Heinz Strauß, damals 17 Jahre alt und in Cölbe wohnend, berichtet davon, dass die Familie von den Polizeibeamten gewarnt wurde:
1943, im Januar, Februar, wußten wir, was Sache war. Der Wachtmeister, nein Oberwachtmeister, kam abends mit seiner Frau zu uns. Seine Frau weinte. Er nahm meinen Vater an die Seite und sagte: "S., ich muß dir was erzählen. Wenn möglich, mach dich dünn. Sieh zu, daß du Cölbe verlassen kannst. Ihr sollt abgeholt werden. Ihr sollt ins KZ. Wir haben damals mitten im Dorf gewohnt. In dem Haus haben wir mit der Familie B. zusammengewohnt. Das war an der Hauptstraße, in der Untergasse 39.
Nachdem mein Vater von der Deportation erfahren hatte, kamen ihm auch gleich die Tränen. „Und was sollen wir jetzt machen? Ich komme hier nicht mehr weg, ich bin festgeschrieben. Wenn sie uns erwischen, kommen wir weg. Wir schaffen es nicht mehr. Wo sollen wir denn hin?" Der Wachtmeister ging weg. Abends spät kam die Frau noch einmal und brachte etwas zu essen. Es war furchtbar.
Dann kam noch ein anderer Wachtmeister, der hieß H. Der hat uns auch die Nachricht gebracht, daß wir weg sollen. Wir sollten aber ruhig bleiben. Dann kam das Schlimmste: Unser Bürgermeister kam, auch mit seiner Frau. Beide heulten wie die Schloßhunde. Sie haben uns gewarnt, aber wir konnten nichts machen. Und verstecken konnten sie uns auch nicht, [...]

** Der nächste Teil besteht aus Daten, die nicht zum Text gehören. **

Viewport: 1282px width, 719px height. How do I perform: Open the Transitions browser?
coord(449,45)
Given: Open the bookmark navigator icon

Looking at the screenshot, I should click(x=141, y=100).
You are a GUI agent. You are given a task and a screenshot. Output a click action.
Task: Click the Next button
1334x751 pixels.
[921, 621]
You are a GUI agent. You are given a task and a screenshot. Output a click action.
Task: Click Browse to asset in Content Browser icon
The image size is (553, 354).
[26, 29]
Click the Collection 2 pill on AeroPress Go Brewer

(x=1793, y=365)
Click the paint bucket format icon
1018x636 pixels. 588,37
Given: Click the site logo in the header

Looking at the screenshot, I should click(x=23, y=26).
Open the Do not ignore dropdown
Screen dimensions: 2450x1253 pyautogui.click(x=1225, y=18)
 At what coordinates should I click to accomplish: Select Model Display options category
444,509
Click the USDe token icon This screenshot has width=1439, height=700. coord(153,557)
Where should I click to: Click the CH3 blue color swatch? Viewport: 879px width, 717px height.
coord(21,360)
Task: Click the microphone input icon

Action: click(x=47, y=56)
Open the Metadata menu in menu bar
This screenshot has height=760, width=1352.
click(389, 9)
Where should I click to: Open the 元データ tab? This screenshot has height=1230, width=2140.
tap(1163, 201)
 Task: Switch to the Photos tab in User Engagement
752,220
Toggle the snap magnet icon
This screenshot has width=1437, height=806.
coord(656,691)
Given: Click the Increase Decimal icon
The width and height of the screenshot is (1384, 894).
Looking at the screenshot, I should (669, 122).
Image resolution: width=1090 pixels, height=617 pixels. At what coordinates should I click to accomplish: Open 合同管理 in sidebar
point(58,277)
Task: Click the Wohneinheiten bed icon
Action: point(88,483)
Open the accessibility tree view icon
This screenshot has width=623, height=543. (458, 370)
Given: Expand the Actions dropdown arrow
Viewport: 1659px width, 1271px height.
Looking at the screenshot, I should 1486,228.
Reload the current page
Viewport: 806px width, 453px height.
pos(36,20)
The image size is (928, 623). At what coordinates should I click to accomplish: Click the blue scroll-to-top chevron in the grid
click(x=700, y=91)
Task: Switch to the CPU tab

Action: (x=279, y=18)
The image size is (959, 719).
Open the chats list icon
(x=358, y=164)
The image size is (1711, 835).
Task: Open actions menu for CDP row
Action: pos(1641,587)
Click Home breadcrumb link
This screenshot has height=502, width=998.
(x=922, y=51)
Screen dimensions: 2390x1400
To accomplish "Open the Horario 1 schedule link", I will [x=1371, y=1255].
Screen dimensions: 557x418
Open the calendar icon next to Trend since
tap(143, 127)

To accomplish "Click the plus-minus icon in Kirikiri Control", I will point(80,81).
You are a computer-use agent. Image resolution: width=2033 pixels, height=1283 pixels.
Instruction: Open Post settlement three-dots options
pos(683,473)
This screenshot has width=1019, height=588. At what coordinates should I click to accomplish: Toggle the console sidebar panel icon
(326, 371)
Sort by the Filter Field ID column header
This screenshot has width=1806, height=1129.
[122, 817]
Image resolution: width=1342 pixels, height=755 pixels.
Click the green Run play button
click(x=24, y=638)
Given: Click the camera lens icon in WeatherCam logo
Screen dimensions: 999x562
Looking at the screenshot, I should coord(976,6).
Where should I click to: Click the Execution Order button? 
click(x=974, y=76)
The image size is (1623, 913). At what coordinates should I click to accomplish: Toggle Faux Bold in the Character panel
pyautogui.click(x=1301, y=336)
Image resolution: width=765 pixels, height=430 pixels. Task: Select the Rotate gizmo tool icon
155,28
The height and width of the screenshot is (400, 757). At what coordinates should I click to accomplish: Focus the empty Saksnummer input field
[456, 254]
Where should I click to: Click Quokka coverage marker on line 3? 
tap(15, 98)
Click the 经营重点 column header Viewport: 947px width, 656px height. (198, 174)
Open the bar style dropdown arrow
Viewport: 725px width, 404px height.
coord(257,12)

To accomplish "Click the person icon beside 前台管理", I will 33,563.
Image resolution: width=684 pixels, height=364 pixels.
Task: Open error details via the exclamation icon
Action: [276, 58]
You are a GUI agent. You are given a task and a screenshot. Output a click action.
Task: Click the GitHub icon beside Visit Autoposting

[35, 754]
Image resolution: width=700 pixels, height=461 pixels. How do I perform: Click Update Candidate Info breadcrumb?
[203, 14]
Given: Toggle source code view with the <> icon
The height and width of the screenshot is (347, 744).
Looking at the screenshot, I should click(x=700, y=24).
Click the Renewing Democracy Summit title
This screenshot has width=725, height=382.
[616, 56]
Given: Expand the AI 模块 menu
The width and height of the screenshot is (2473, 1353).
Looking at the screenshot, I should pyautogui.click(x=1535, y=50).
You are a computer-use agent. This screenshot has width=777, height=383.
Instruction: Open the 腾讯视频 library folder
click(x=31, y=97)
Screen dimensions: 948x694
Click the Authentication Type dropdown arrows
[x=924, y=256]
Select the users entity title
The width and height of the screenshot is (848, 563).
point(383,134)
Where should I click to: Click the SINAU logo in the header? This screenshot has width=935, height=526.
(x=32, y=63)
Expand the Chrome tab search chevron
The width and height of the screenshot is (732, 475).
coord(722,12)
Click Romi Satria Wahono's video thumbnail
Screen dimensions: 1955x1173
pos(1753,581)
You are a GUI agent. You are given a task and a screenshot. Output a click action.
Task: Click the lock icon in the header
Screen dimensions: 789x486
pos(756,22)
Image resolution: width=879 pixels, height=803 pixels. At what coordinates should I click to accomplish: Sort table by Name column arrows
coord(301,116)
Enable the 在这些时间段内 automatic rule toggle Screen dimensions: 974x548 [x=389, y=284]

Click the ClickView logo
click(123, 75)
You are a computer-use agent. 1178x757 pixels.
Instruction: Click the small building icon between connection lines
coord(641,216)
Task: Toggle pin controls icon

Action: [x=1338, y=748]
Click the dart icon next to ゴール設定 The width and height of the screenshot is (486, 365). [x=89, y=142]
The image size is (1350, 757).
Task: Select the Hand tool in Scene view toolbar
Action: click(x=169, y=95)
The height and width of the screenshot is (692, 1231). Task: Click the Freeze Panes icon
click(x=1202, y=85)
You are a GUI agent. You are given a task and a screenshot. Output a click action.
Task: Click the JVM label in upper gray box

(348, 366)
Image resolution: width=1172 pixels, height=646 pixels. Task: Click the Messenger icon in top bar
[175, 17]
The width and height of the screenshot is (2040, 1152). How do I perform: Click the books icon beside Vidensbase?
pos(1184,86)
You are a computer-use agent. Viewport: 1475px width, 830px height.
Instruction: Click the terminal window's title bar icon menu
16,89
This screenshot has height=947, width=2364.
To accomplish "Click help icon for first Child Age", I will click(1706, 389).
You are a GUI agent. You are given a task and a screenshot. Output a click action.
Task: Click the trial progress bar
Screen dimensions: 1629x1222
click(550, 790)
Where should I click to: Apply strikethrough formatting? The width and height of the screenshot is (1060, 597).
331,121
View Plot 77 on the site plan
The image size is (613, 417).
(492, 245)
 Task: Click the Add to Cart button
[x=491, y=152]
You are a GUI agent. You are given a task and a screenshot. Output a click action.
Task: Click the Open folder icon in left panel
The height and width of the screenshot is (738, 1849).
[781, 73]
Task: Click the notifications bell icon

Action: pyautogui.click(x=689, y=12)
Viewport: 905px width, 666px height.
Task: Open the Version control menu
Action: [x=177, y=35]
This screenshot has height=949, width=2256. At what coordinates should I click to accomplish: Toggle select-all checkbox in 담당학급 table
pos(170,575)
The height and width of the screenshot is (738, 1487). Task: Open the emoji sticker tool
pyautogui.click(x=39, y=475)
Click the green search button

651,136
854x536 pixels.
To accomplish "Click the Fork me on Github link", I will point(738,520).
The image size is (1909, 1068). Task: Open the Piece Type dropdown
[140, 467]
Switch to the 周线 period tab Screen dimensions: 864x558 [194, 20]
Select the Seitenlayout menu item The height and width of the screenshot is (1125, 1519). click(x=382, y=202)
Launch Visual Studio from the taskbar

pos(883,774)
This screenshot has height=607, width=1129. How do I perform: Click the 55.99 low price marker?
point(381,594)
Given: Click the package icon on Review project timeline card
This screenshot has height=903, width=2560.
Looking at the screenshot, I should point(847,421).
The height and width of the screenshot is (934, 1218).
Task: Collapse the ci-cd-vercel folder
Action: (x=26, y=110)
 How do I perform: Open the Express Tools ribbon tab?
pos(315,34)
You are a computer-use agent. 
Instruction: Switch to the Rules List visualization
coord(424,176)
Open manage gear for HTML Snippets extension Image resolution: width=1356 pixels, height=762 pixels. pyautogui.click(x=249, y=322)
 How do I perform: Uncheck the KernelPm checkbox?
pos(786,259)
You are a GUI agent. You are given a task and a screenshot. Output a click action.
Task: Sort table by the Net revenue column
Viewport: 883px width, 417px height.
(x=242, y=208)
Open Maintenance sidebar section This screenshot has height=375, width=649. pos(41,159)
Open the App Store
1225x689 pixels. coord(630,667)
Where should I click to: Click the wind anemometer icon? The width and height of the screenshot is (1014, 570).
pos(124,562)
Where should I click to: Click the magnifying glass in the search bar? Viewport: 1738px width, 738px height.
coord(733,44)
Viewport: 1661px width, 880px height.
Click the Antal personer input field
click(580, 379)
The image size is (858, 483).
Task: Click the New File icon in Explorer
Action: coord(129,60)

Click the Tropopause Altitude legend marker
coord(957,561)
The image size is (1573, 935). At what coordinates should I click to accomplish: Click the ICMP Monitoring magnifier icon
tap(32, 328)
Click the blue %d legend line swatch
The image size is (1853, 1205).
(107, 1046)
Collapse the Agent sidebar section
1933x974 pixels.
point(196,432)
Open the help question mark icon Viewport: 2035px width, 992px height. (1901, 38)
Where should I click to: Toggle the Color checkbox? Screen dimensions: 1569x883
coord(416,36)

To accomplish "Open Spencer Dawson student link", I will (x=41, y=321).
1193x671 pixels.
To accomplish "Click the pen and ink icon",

Wir sind dann (am 23. März 1943, uer) von der Gendarmerie zum Cölber Bahnhof gebracht worden. Von da aus ging es dann mit dem Zug nach Marburg, zum Hauptbahnhof. Vom Hauptbahnhof brachten sie uns ins ehemalige Landratsamt. Dorthin, wo heute die Gedenktafel [Marburg, Barfüßerstraße] angebracht ist. Sie haben dann die Sinti zusammengeholt, die im Kreis lebten. [...]
Dann Polizisten, links und rechts, mit Gewehren und Hunden, sind wir dann losgegangen, durch die Stadt bis zum Bahnhof, und dann wurden wir in einen Waggon reingepfercht. [...]
In Kassel haben wir Halt gemacht. Da haben sie noch weitere Sinti eingeladen. Dann ging es durch bis nach Auschwitz-Birkenau. Uns haben die gesagt, wir werden angesiedelt, wir müßten da nur alles urbar machen. Das haben wir auch geglaubt. Wir haben nie geglaubt, daß es uns da schlecht geht."